Canada's Clean Energy for Rural and Remote Communities

Last updated: 3 August 2023

In Canada, there are over 200 communities that rely completely on diesel for heat and power. They often depend on small diesel-based micro-grids for their energy supply that are inefficient, vulnerable to outages, expensive to operate, and contribute to local pollution. The vast majority of diesel-reliant communities are Indigenous or have significant Indigenous populations. In 2018, Natural Resources Canada launched the eight-year CAD 220 million Clean Energy for Rural and Remote Communities (CERRC) programme to support community-driven activities aimed at reducing diesel reliance for heat and power in rural, remote and Indigenous communities. The CERRC program operates through four distinct streams: 1) capacity building, 2) bioheat, 3) innovative demonstrations, and 4) deployment.
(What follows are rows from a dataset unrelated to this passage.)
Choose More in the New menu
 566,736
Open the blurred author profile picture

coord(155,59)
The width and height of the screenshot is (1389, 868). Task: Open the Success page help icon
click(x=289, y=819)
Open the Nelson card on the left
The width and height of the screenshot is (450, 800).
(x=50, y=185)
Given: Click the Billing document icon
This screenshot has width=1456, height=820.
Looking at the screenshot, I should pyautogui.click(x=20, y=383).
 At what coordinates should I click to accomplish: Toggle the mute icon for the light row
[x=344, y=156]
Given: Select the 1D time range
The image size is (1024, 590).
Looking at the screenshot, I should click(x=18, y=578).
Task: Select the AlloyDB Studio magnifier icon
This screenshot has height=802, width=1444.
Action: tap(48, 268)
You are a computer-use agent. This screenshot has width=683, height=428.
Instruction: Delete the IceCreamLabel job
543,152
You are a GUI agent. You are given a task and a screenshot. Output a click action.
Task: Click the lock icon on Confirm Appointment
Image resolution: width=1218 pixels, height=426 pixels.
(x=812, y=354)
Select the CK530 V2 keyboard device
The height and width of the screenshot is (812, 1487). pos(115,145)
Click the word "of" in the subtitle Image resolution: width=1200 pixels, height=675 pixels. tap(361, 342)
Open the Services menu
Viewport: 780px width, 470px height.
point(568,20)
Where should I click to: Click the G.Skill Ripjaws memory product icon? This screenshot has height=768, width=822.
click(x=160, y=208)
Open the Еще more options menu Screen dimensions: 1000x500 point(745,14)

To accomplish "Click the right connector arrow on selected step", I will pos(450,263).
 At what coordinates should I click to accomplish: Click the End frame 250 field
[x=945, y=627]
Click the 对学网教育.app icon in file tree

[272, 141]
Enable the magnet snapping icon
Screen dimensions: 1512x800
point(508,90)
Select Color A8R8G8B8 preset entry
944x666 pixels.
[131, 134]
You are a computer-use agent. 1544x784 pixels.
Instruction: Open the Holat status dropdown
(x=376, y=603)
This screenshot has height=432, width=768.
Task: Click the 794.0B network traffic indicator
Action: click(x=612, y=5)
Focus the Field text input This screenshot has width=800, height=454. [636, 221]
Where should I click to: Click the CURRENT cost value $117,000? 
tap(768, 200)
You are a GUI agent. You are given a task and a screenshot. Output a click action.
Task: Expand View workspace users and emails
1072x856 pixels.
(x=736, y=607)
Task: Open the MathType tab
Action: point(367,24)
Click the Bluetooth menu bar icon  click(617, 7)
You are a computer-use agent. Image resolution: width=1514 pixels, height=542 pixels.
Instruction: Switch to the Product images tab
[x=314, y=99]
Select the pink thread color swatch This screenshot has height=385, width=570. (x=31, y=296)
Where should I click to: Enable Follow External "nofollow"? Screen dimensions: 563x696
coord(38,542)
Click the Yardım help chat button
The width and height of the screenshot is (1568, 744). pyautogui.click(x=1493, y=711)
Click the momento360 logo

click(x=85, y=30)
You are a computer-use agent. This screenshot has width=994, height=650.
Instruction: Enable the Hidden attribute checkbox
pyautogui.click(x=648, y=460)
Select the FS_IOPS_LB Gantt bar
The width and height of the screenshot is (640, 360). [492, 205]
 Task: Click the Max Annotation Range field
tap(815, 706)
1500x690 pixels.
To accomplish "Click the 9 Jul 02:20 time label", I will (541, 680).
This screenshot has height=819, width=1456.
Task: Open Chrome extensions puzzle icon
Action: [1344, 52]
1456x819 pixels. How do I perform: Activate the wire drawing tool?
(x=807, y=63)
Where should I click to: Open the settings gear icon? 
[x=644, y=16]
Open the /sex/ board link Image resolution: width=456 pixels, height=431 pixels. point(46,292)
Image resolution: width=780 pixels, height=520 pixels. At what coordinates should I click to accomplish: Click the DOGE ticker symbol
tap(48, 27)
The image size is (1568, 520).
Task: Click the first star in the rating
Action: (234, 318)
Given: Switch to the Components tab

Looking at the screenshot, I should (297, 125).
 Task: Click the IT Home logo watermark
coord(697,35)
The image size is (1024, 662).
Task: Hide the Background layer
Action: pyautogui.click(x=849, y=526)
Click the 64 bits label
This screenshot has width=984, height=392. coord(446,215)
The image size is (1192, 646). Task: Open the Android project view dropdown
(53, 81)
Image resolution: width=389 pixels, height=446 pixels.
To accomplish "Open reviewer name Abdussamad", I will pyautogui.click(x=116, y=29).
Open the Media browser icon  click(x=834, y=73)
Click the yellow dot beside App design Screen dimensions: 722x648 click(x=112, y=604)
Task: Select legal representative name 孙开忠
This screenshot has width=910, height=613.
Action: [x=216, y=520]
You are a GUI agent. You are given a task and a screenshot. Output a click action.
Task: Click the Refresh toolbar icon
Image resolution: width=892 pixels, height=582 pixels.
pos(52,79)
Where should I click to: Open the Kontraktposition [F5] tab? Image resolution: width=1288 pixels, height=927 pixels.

The programme can provide communities with resources to fund capital projects and build the internal capacity needed to drive implementation of a diesel-reduction or renewable energy project. 

As part of this effort, CERRC’s Capacity Building stream has prioritised equity, diversity and inclusion within its programme design, implementation and project selection. CERRC has included specific requirements for applicants to demonstrate how they will encourage and integrate the greater participation of Indigenous women and youth in clean energy, as part of the project and project team itself. Further, the CERRC programme is supporting several projects that aim to support Indigenous women and youth to become future clean energy leaders within their communities. For example, the Centre for Indigenous Environmental Resources’ project Shining Lights: Energy Literacy and Language in the Northwest Territories was designed to focus on increasing the energy literacy and empower participants to be able to support their community’s energy planning goals. The project held a series of workshops during 2019-2020 that included participation of 60 Indigenous women and youth from 22 Northwest Territories communities. 

In addition to the many capacity building projects the CERRC programme has funded, CERRC is funding Indigenous owned and led clean energy projects. These projects are expected to bring significant benefits and impacts for the communities. For example, the development of the community owned 2.35 MW solar project in Fort Chipewyan, Alberta was a unifying factor that brought three Indigenous communities together for the creation of Three Nations Energy (3NE). 3NE has since become the organisation that leads efforts on community energy planning, using solar in remote cabins, replacing diesel with biomass and sustainable food production. It is also a source of significant community pride and revenue generation. Overall, the CERRC programme has mobilized 115 renewable energy and capacity building projects involving more than 130 diesel-reliant communities. In 2021, the government of Canada announced an additional CAD 300 million over six years, starting in 2022, to continue to advance the work of the programme.